At the beginning of this century, a review paper (Daszak et al, 2000) highlighted the importance of the consumption of wildlife as a major source of a series of dangerous new “emerging” pathogens.
The most well-known of these is the AIDS virus, which was first recognized in 1981 and has to date been responsible for over 32 million human deaths, over 75 million human infections, and with annual global expenditures for prevention and treatment now running at around $20 billion a year. A later study reported that the number of new human pathogens emerging from wildlife was increasing. The more recent article’s accompanying image, seen below, indicates the hot spots for emerging infectious diseases (EIDs) for various types of pathogen.
The world has been living with blinders on. Periodically, a new study will raise questions about the dangers of wildlife consumption, but little has been done to slow or end such consumption. There are many constraints on the movement of domestic animals to prevent disease outbreaks, but relatively little effort has been devoted to containing the movement of wild animals from one country to another. AIDS illustrates the human health (and economic) consequences of new emerging diseases, but countries have been slow to establish controls to reduce and prevent the threat from such new pathogens. The relatively mild and quickly contained SARS outbreak cost the world $40 to $80 billion in just a few months. The COVID-19 pandemic, the estimated global economic impact of which is now running to $1 trillion or more, will hopefully accelerate new policies to prevent and mitigate the impact of new emerging pathogens and possibly give new impetus to ending wildlife consumption and habitat destruction.
Several reports have found that bats are the host mammals for a significantly higher proportion of zoonotic viruses than other mammalian groups. The latest published papers on COVID-19 indicate that the virus appears to be the most recent to have originated in bats, although pangolins (a highly trafficked and consumed wild animal) have also been involved in its evolution. In additions to restrictions placed on human travel, steps are now finally being taken to shut down the “wet” markets where one can buy and trade wild animals for consumption. These markets have long been recognized as a potential threat to human health, and the Chinese government briefly closed them after the emergence of SARS in 2003.

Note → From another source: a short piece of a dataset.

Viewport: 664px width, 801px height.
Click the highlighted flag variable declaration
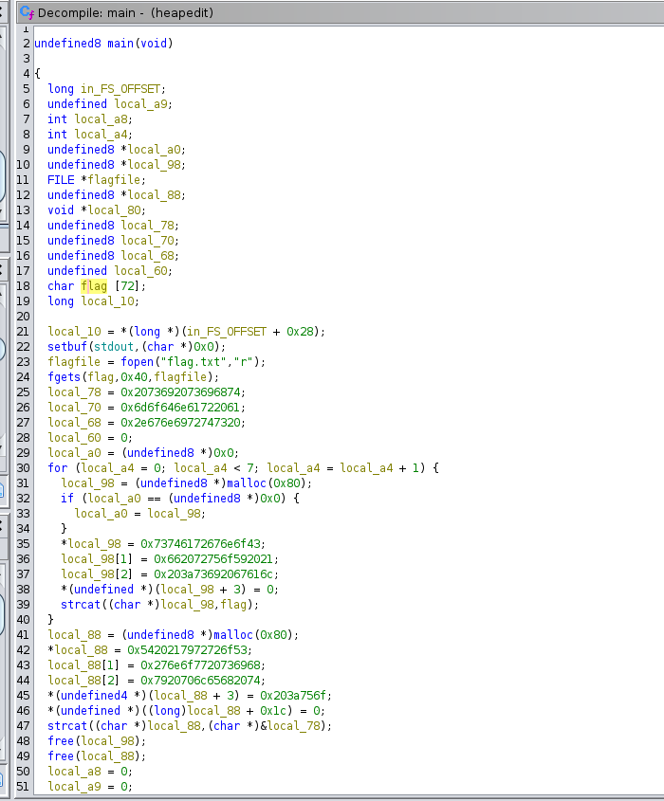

“Wet” markets are found across the world. They are places where the shopper is confronted by a toxic mix of wild and domestic animals, blood, entrails, excrement and other waste, creating ideal conditions for disease to migrate from animals to people. However, such markets are not the only source of new emerging viruses and pathogens. Our intensive animal agriculture facilities also provide a breeding ground for new pathogens. In 2009, the novel flu virus (H1N1) wa transmitted to humans from pigs, though it was fortunately not particularly pathogenic. Although 60 million Americans caught the H1N1 “swine” flu virus, “only” around 13,000 deaths were attributed to it (mortality of 0.02%). But intensive animal agriculture operations continue to be a significant risk factor for emerging diseases, including both new viruses and drug-resistant pathogens, and especially new flu viruses.
The Chinese government has now passed a law banning all wet markets in the country and regional authorities have begun to extend such bans. The city of Shenzhen is proposing an additional ban on dog and cat meat consumption as well. But it is not clear just how far the ban on wet markets and wildlife consumption might extend. There is a very large network of wildlife farms in China producing live animals to be sold in wet markets, as well as wildlife meat and wildlife parts sourced for Traditional Chinese Medicine. In a 2017 report, the Chinese Academy of Engineering estimated that more than 14 million people were employed in the farming of wildlife and that the industry had annual sales of $74 billion. It is not clear how the new laws will affect this industry or if they will be permanent.
China is due to host the 15th Conference of Parties of the United Nations’ Convention on Biological Diversity in Kunming, a southern Chinese city of around 5 million people and a major trade hub for South-east Asia. The theme for this meeting was announced last year as “Ecological Civilization: Building a Shared Future for All Life on Earth” but the emphasis continues to be on economic development and human interests despite the call to build “a shared future for all life” by “leveraging green sustainable development.” The current Coronavirus outbreak will no doubt have a considerable impact on this event, which is currently planned for October 2020.
The world has to take the threat of emerging pandemics much more seriously. First, the controls on wildlife trading across countries have to be strengthened considerably. Second, we should start discussing efforts to end the human consumption of terrestrial wildlife. With the world population reaching 8 billion and global wildlife populations and wildlife habitat declining rapidly, we can no longer afford to view consumption of wild animals as a human right. The COVID-19 pandemic is simply the latest and possibly the most serious manifestation of the threat to humans posed by the consumption of wild animals. And human demands for wildlife products are driving many species to the edge. Wild mammals now constitute only about 4% of global mammalian biomass but avian, amphibian and invertebrate populations are also plummeting, leading to grave threats to crops that require insect pollination.
The COVID-19 pandemic demonstrates that our political leaders can act decisively when faced with an acute threat. Let us see if we can push those leaders to show the same decisiveness in dealing with threats that are no less real but that develop over longer periods of time.